Sleepwalking Land: The liberating power of dreams and stories

by Kelsey Cunningham

Sleepwalking Land directed by Teresa Prata (Terra Sonâmbula, Portugal/Mozambique, 2007), shows the viewer the necessity of stories and dreams to survive the brutality of warfare.

Mudinga, a 12-year-old boy who cannot remember his past, wanders with Tuahir, an old man, through the countryside of Mozambique. The pair travel aimlessly, gathering food and attempting to avoid the marauding gangs that plague the country. On their travels, they find a burnt-out bus littered with carbonized bodies.    Among the remains of the assault on the bus, the pair find a suitcase full of notebooks alongside the body of a man shot through the heart. The notebooks tell the story of the war from a civilian victim’s perspective; Mudinga reads the pages aloud, giving voice to Kindzu’s own story of bitter loss and the physical and emotional wounds of war. Through these pages, Mudinga also discovers possible clues to his identity and the identity of his mother. As Mudinga reads Kindzu’s diary aloud to the illiterate Tuahir, the audience wonders if perhaps the boy is inventing some of the stories in order to justify his own hopes. As the plot progresses, reuniting Mudinga with his mother becomes the reason for the pair to go on.

A Sleepwalking Land is indeed the sense one gets from the depiction of Mozambique from this film, but the film does not mention any specific political group or even show any national symbols such as a flag or map.
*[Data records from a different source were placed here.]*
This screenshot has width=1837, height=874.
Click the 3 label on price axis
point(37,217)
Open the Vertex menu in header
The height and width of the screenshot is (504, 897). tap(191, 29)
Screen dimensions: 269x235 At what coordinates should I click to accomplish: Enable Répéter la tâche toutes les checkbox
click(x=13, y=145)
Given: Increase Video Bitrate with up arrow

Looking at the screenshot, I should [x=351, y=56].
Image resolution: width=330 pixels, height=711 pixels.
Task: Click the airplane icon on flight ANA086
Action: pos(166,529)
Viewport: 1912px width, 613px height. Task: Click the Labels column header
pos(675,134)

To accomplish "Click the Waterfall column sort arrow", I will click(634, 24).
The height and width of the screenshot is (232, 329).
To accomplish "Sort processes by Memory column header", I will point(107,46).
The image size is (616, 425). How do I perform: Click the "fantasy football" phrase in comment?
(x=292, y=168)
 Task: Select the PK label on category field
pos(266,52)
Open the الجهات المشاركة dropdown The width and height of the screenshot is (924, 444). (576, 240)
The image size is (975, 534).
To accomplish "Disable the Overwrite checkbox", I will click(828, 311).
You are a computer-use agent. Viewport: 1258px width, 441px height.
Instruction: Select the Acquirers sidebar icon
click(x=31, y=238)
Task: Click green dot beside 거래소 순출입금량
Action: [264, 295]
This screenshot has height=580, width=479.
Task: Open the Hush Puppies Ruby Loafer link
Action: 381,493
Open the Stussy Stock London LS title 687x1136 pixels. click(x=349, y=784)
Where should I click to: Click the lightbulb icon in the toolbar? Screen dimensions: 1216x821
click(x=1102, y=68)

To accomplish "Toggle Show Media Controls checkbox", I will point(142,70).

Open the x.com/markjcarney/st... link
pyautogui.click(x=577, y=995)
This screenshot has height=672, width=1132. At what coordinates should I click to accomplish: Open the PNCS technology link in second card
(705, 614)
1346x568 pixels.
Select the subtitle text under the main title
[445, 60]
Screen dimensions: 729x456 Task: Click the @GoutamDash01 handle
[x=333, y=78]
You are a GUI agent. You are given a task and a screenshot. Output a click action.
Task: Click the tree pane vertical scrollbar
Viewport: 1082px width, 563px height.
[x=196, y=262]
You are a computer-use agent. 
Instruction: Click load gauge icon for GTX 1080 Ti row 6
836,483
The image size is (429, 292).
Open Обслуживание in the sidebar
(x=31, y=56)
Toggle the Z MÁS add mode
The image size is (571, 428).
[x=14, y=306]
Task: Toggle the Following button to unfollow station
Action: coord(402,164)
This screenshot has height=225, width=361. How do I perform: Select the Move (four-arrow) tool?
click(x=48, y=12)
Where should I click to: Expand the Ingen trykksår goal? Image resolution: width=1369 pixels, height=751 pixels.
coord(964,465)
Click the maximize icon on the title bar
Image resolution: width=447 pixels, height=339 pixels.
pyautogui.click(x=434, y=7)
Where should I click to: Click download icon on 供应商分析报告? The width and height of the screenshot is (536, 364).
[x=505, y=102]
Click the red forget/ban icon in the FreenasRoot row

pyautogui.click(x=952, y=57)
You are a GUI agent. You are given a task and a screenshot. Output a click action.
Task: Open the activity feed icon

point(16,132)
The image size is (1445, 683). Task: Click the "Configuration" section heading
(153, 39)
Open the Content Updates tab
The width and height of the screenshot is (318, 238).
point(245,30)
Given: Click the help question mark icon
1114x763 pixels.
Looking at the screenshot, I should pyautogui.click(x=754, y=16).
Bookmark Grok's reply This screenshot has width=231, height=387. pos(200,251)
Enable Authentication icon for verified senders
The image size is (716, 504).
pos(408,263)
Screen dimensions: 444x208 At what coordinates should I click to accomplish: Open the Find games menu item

The film is meant to speak to the civilian casualties and suffering of any war, a place filled with sleepwalkers; people who are forced to hold on the dreams as their physically deprived and mentally drained bodies are tortured by the realities of human cruelty. Weakened but afloat in their own dreams, they are like the shell of a worn-out bus drifting into the ocean; clinging to the last available shred of hope, as absurd as it may be, while slowly sinking into the abyss of inevitability lest they run ashore some unlikely salvation. The last scene captures the liberating power of dreams and stories beautifully as Mudinga approaches the abandoned ship where his potential mother has made her nest far away from the pain of land.